Handsome baby boy, Sadie!


----------



## Sadie (Jun 18, 2008)

Thanks Guys


----------



## brandileigh080 (Mar 9, 2010)

Ahhh, I love me some Bogart!! 

He is looking GREAT!

Great pictures!


----------



## Black Rabbit (Nov 14, 2009)

He is just stunning. I love his color. Very nice pics thanks so much for sharing


----------



## Kayo45 (Oct 12, 2010)

Been looking forward to seeing updated pics of him

He looks great and he grew alot LoL


----------



## Indigo Bully Connection (Dec 21, 2006)

great shots tara! It really looks like you could reach out and touch him! He does look like a little trouble maker! HA!


----------



## Sadie (Jun 18, 2008)

I don't know why but he seem's so little compared to anything else I have ever owned but this one is also bred much differently from anything I have ever owned lol ...
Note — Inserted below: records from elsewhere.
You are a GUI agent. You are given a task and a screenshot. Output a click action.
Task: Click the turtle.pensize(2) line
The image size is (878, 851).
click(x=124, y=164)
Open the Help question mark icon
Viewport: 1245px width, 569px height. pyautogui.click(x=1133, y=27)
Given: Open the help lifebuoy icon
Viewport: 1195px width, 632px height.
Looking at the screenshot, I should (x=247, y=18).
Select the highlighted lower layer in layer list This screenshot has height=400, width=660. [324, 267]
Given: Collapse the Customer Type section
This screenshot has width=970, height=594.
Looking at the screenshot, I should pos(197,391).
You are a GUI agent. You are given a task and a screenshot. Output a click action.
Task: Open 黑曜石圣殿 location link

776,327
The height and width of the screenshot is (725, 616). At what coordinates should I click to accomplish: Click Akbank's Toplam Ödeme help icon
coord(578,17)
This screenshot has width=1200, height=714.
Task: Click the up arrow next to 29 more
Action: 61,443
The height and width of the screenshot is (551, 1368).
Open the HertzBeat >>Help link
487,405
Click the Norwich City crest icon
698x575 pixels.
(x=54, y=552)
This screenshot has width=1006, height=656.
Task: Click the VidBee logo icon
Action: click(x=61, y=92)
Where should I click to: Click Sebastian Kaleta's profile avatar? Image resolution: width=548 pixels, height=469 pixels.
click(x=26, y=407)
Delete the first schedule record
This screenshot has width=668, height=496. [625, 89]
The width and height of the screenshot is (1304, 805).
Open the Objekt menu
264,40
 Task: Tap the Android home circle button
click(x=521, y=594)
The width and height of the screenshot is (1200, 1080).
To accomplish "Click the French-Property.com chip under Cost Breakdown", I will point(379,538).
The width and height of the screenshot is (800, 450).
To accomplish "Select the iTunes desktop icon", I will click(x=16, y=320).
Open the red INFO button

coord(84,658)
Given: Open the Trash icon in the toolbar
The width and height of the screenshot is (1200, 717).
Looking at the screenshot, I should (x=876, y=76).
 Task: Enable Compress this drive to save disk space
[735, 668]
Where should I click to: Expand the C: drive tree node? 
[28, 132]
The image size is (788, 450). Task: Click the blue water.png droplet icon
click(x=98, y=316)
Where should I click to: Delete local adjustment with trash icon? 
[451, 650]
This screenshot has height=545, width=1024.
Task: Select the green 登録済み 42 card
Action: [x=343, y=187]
Thanks Guys glad you like him as much as I do


----------



## NesOne (Feb 7, 2008)

He's looking very good :thumbsup: You forgot to crop his ears though


----------



## Sadie (Jun 18, 2008)

Nes you see those ears??? I don't mean to toot his horn but he has some GREAT natural ears look at those things!! How could I get rid of them LMFAO!!! Thanks buddy for the compliment I need to see some pictures of your boy I haven't seen any of him in quite awhile!


----------



## Mach0 (Mar 28, 2010)

I love him. I will dog sit when you come back to CT 
I might steal him tho lol


----------



## Sadie (Jun 18, 2008)

HAHAHA thanks for the heads up on that .. Trust me after a few hours with him you will WANT to give him back !!!


----------



## Firehazard (Dec 4, 2009)

Yeah he's really turnin out... full of intensity I see.. He'd be a good pig dog I bet he'll lead the pack.. hint hint..


----------



## Sadie (Jun 18, 2008)

Deal so when are we going hunting Firehazard? LOL


----------



## Black Label Romo (Oct 15, 2009)

Very handsome!!! Looks like hes gonna be quite the handfull


----------



## dixieland (Aug 14, 2009)

He's a very good looking boy!I was wondering how much he'd grown.


----------



## Sadie (Jun 18, 2008)

Thanks Dixie he's growing up alright ... into a little monster hahaha


----------



## Saint Francis (Jun 2, 2010)

Tara, Boggie appears to be a rascal (I likee) and definitely has game BTW, what's up with all the pet stores selling "fishing line" for collars? I mean just because they are pups doesn't mean you don't want some solid, wide support around the neck! Damn fine looking pup


----------



## Sadie (Jun 18, 2008)

[email protected] Thank you SF!!! Yeah I know I ordered some still water collars just haven't gotten them yet. That little thing isn't going to do much of anything just went a bought a substitute to last him until I get these other collars. He has very much grown out of that collar. I am glad you like him


----------



## NesOne (Feb 7, 2008)

Sadie said:


> Nes you see those ears??? I don't mean to toot his horn but he has some GREAT natural ears look at those things!! How could I get rid of them LMFAO!!! Thanks buddy for the compliment I need to see some pictures of your boy I haven't seen any of him in quite awhile!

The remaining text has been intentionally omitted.